Nella sua prima visita al Lanificio Leo, Pino Deodato conosce la figura del padre di Emilio Salvatore Leo attraverso un breve video da lui mostratogli sul suo tablet. Pochi minuti densi di emozione che documentano l’amore di quell’uomo per il materiale che per anni ha filato e tessuto. In quelle sequenze si vede Peppino Leo quasi centenario che, nonostante l’età, ricorda perfettamente le azioni del suo lavoro, una gestualità che è rito ed anche – come ha scritto poi su Facebook Emilio – è metafora di un passaggio di testimone, di un mestiere che può andare avanti solo attraverso le nuove generazioni. Cioè rinnovandosi, quindi facendo tesoro di una memoria che è condivisa, non tanto perché è stata tramandata nelle competenze tecniche del lavoro, ma nel significato che precede le azioni e quindi orienta i processi. 

L’artista resta colpito da quelle mani al lavoro, da quel gesto senza il materiale, pensa alla storia di Giuseppe Leo, alle generazioni che hanno sviluppato l’opificio, al coraggio del figlio nel portare avanti questa impresa sempre con riconoscenza, amore, professionalità e tanta passione. 

Al tempo stesso Pino Deodato ricorda – grazie a quelle immagini – suo papà, artigiano anche lui, calzolaio. Rivive i momenti trascorsi insieme nel suo laboratorio quando da bambino faceva i compiti di scuola su uno dei suoi tavoli da lavoro tra utensili e materiali. Prova emozione e fa tesoro di questo incontro come è bene fare con le esperienze e i momenti belli della vita. 
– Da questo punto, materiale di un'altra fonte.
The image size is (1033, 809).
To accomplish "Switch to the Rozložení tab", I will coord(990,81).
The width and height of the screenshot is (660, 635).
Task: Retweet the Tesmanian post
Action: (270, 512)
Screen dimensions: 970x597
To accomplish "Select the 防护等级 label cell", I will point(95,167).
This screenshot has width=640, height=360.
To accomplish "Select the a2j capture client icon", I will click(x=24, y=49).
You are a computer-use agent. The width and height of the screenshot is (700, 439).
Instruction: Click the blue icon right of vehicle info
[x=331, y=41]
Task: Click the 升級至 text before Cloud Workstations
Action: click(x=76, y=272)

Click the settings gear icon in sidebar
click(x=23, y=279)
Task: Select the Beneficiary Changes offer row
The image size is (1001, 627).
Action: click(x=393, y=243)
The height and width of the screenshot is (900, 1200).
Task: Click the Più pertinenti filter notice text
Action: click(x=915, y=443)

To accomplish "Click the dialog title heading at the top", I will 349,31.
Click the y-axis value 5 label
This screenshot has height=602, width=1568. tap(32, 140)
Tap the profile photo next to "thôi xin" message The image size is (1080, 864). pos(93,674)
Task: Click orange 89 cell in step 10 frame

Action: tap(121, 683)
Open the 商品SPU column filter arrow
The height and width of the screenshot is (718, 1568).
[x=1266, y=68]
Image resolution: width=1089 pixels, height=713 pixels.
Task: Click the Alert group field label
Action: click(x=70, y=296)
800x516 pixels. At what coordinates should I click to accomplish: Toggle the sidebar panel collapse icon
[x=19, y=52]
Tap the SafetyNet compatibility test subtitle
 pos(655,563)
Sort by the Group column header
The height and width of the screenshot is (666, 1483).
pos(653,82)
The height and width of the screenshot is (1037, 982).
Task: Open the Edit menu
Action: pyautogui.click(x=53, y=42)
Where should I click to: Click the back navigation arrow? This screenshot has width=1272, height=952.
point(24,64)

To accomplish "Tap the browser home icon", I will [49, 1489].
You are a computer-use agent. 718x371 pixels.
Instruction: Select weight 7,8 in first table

Non c’è ancora nessun progetto nella testa di Emilio Salvatore Leo e nemmeno è tra le intenzioni di Pino Deodato fare qualcosa. C’è un incontro, c’è il desiderio da parte dell’artista di conoscere – anche come calabrese – questa realtà della quale la gallerista Sabina Melesi gli aveva parlato dopo aver conversato con il sottoscritto.